The children bring along their ‘sick’ teddy bear and act as parent during their visit to the Teddy Bear Doctor in the clinic. They will go through a mock A&E and explain what is wrong with their Teddy and how they became ill, which can quite often be imaginative, tragic or simply outlandish! We then take an X-ray of the teddy and explain what is wrong with them and offer them the opportunity to apply a plaster cast to their ‘pawly’ teddy.
The other stations run on the day include healthy eating, what to do in an emergency, the human body and an exercise station. For a lucky few medical students there is the opportunity to wear a teddy bear costume and welcome the children as they come into the building!

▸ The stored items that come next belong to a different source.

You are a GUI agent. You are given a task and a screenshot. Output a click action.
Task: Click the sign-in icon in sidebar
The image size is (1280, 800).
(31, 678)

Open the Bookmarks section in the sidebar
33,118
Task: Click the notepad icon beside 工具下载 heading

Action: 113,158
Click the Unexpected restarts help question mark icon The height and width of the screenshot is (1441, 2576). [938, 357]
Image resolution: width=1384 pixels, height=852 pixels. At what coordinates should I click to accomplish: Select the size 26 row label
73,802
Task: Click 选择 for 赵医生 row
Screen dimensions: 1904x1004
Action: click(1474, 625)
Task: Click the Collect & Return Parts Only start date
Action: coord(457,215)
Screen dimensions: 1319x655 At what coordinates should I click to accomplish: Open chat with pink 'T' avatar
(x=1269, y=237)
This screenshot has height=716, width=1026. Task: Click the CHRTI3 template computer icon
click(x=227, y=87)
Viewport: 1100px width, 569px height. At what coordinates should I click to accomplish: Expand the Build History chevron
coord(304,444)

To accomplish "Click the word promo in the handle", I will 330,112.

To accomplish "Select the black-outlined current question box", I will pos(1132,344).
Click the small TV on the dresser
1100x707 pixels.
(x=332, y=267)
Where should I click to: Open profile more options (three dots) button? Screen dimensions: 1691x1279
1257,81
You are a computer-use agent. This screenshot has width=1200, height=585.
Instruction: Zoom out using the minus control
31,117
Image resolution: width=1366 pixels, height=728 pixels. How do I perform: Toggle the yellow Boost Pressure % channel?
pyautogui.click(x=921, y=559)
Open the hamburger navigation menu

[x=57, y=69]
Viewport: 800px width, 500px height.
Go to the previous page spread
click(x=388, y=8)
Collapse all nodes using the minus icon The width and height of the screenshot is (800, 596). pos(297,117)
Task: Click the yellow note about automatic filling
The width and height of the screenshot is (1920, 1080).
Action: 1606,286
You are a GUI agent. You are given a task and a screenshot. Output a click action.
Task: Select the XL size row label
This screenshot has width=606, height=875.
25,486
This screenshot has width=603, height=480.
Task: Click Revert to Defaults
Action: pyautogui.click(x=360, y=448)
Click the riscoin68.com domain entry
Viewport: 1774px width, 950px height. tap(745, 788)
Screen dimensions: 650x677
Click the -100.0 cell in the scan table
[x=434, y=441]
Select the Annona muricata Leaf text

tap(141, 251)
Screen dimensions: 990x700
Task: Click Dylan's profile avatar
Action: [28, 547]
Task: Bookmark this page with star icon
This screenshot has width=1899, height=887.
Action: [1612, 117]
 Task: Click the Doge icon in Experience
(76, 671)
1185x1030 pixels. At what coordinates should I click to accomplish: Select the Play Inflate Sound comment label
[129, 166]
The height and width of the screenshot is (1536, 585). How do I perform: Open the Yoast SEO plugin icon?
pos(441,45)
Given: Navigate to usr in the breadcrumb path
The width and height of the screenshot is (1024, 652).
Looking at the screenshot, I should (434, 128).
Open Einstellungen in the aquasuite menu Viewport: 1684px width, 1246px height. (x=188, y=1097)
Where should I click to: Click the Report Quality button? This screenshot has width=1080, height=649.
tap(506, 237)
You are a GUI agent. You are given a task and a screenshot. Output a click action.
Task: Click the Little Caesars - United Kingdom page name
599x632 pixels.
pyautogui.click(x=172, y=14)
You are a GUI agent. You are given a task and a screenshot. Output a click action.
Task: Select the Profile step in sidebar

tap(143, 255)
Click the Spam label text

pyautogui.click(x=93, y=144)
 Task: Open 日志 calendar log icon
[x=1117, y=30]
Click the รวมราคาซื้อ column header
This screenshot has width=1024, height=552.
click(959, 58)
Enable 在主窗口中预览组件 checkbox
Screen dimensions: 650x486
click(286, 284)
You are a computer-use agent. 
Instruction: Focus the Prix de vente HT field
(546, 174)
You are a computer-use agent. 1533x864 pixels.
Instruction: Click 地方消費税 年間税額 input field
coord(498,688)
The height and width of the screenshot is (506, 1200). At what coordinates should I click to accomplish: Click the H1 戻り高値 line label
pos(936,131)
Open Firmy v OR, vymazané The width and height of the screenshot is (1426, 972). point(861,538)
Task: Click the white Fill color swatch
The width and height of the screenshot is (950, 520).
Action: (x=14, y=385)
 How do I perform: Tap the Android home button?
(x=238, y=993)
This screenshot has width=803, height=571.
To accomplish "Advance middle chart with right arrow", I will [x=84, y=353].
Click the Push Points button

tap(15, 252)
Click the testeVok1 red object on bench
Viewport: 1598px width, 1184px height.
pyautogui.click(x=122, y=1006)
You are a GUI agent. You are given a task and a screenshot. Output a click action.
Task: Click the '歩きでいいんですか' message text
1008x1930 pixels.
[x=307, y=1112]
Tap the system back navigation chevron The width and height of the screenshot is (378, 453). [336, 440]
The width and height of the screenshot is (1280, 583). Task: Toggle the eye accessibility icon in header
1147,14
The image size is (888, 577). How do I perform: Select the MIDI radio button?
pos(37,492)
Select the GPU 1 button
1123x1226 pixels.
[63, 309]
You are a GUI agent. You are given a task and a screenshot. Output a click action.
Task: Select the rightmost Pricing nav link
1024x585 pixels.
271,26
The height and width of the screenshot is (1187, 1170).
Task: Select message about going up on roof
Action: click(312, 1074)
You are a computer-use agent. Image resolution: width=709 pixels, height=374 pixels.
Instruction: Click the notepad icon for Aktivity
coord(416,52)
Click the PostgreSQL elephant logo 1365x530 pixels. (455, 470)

If you ever get the opportunity to volunteer with this unique society I would whole-heartedly recommend it. I have thoroughly enjoyed my experience volunteering, so much so I have now become a member of the committee. You will be in awe of some of the cuddly toys (one young man bought in a human size dragon!) and enchanted by the imagination of the children. It is a truly worthwhile experience for all involved.
January 08, 2014
One of the unique parts of the course at Warwick Medical School is the opportunity to go to St George’s University in Grenada (the Caribbean) for five weeks to take part in an Anatomy Master Class working on cadavers, a fantastic experience that I was lucky enough to go on.
The trip takes place during the summer holiday between the first and second year. During the five weeks students are assigned parts of the body to dissect with an aim to produce quality specimens that will be used to teach anatomy to the students studying medicine at St George’s University. We dissected Monday to Friday from 8.00am to 3.00pm with tutorials after lunch. The teaching staff are really passionate about what they do and are excellent teachers.
During my time I dissected an arm, leg, hand and spine. On the leg, for example, I had to expose all of the major nerves and arteries that supply it, and expose the tarsal tunnel (one of my favourite bits of anatomy - a very sad thing to admit!) Those who excelled at dissection during our time there had the opportunity to carry out micro dissection using specialist tools as part of a research project
Dissecting is really challenging, whether it’s testing your fine motor skills, knowledge of the body or your patience when dissecting intricate bits of anatomy. I have certainly come away from the experience with a greater understanding and appreciation of human anatomy.
The trip isn’t all work and no play; we certainly kept ourselves entertained when not in the anatomy lab. The campus is great and we had unlimited access to the facilities on campus, including a gym and a secluded bay where we would often go to swim in the warm sea. We also took advantage of the free buses available to students to take us to the local beaches. The Gran Anse beach is beautiful and was where many of us students spent our down time.
We also went waterfall jumping, toured the local rum factory, took a catamaran to the fish market and went clubbing with the American students studying at St George’s University. One of the most enjoyable things I did was Hash Running through the rainforest; it was a fantastic way to explore the rain forest, often being forced to take tricky and challenging routes. This was just some of the stuff we did during our time, we were even lucky enough to have a traditional Grenadian breakfast and lunch put on for us by the staff!
This opportunity is available to the top scoring first year students who take a voluntary entry anatomy exam during the second term. Students have to arrange and pay for their own travel to and from Grenada as well as food and entertainment whilst out there. St George’s University puts us up for free in their student accommodation.
Whilst I have come away knowing that I do not wish to pursue a career in medical anatomy it is an invaluable experience. If you ever get the chance to go I would thoroughly recommend it!